▸ Task objective
Each line from the one containing "697x399 pixels." onward, through the end of the entries, is to be transcribed exactly; nothing else is to be included.

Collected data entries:
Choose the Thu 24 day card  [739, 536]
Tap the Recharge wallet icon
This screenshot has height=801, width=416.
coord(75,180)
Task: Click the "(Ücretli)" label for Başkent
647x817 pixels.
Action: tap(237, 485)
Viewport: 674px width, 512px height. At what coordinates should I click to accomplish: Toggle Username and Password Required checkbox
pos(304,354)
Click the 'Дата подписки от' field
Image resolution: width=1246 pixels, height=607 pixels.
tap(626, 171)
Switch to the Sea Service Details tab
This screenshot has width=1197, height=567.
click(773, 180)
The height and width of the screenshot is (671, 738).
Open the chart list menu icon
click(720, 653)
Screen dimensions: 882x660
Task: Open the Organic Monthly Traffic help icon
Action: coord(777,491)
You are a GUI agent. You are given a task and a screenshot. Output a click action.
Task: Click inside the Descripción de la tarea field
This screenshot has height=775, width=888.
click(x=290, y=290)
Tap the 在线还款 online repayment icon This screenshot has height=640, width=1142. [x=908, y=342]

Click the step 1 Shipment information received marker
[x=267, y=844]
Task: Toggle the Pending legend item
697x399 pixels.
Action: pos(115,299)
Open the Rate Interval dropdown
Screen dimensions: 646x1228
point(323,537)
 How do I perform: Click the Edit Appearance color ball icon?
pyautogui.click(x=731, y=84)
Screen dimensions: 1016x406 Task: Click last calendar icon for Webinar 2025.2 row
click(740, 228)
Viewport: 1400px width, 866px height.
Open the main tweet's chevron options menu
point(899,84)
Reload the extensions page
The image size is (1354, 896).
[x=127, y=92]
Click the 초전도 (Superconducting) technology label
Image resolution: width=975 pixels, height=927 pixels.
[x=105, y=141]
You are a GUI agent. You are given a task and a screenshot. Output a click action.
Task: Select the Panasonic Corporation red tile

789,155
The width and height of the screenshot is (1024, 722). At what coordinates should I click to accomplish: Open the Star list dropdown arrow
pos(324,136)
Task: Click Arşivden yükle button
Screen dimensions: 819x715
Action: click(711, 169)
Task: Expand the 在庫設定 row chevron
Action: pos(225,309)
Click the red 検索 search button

▸ Output for this task
697x399 pixels.
Action: pos(115,299)
Open the Rate Interval dropdown
Screen dimensions: 646x1228
point(323,537)
 How do I perform: Click the Edit Appearance color ball icon?
pyautogui.click(x=731, y=84)
Screen dimensions: 1016x406 Task: Click last calendar icon for Webinar 2025.2 row
click(740, 228)
Viewport: 1400px width, 866px height.
Open the main tweet's chevron options menu
point(899,84)
Reload the extensions page
The image size is (1354, 896).
[x=127, y=92]
Click the 초전도 (Superconducting) technology label
Image resolution: width=975 pixels, height=927 pixels.
[x=105, y=141]
You are a GUI agent. You are given a task and a screenshot. Output a click action.
Task: Select the Panasonic Corporation red tile

789,155
The width and height of the screenshot is (1024, 722). At what coordinates should I click to accomplish: Open the Star list dropdown arrow
pos(324,136)
Task: Click Arşivden yükle button
Screen dimensions: 819x715
Action: click(711, 169)
Task: Expand the 在庫設定 row chevron
Action: pos(225,309)
Click the red 検索 search button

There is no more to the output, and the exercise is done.